Most of us are familiar with PKZip – the most popular file archiving and compression tool used on Windows machines. It's easy to forget, though, that as well as compressing data, PKZip has always been able to protect data – initially using passwords, and more recently using more modern techniques such as PKI. SecureZip is the encryption-specific part of PKWare's armoury.
SecureZip ships in both client and server versions. The client version is a GUI-based Windows application that provides users with a stand-alone encryption and decryption facility (though it's clearly designed with corporate networks in mind, since it provides the ability to apply network-wide policies and the like). In this review, however, we'll concentrate on the server product – imaginatively called SecureZip Server (SZS).
SZS is a command-line tool that can be used to add functionality to server-type products such as FTP or email servers. It's available for Windows 2000, Windows Server 2003, Solaris (2.8+), HP-UX (10.20+), AIX (4.3.3+) and Linux (the distribution doesn't matter so long as you have at least release 2.4 of the Linux kernel).
Many servers are able to interface to external applications (a mail server might call an external AV package, for instance) – so you can use the same features to make the server program call SZS's functions. So if, for instance, you have two sites in your organisation, each with its own mail server, you could configure each server to encrypt messages that are being sent to the other server, and to decrypt messages that are coming in from the other site.
The PKZIPC program itself is a hefty 1.2MB executable – which isn't surprising when you consider the raft of features it has. At the basic level, you get the ability to encrypt data based on a password – something PKZip users have been used to for years. You can also encrypt and decrypt based on digital certificates (and if, as is likely, you want to centralise your organisation's certificates in one place, SZS can use LDAP to look up the appropriate information in the corporate repository).
As well as being used as an add-on by packages such as mail servers, SecureZip Server can also exploit SMTP and FTP servers for sending files outside the local network. The command line can become rather convoluted (after all, a mail message has loads of variable sections – addresses, subject lines, body text, carbon copies) but in the majority of cases the SZS functions will be a part of a script, so once they're created, they'll be reused many times. If you have some standard settings that you don't want to keep repeating in your commands (such as the address of your local SMTP server) these can be defined as persistent configuration options.
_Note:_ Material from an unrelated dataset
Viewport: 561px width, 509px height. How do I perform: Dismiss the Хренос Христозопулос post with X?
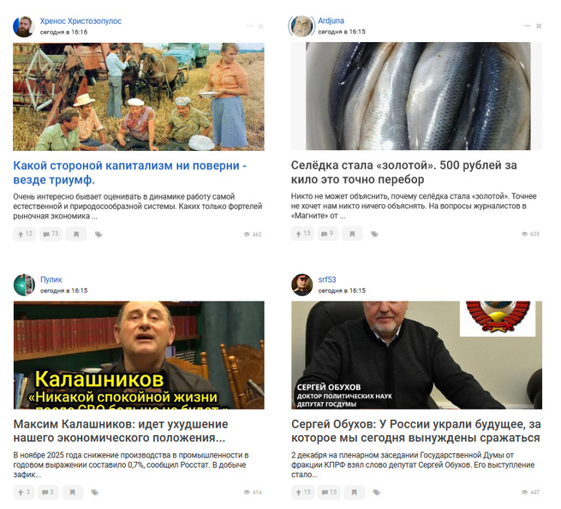[x=261, y=26]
Because SZS's functions are designed to be run unattended, you need some way to find out when things are going wrong (or, for that matter, to be reassured that things are going right). The various implementations of SZS are able to write to the native logging system for the platform in use (the Event Log in Windows, or a Syslog-compliant host under Unix/Linux), or you can alternatively tell it to send SNMP traps to your network management application if you have one.
We found SZS pretty easy to get on with – although, as we've said, some of the command-line options can lead to gargantuan commands, you tend only to write things once and wrap them up in scripts. Installation is simple (there's just the main executable, some documentation and a few ancillary tools for doing things like adding digital certificates). The PDF manual that's installed by the setup routine runs to 220 pages, and it goes into adequate detail about all the commands you can use.
Although SZS is perhaps most useful in a closed environment (where you own both ends of a communication and can therefore control the encrypt/decrypt process), you can also use it to send stuff securely to third parties by providing the latter with a free decrypt-only tool that they can use to extract data from archives. This can be downloaded from the PKWare Web site, or you can distribute it yourself at no charge.
SecureZip Server is an interesting and functional package. The only drawback is that it's entirely command-line based (a wizard-based GUI would have been a nice touch) but this isn't the end of the world.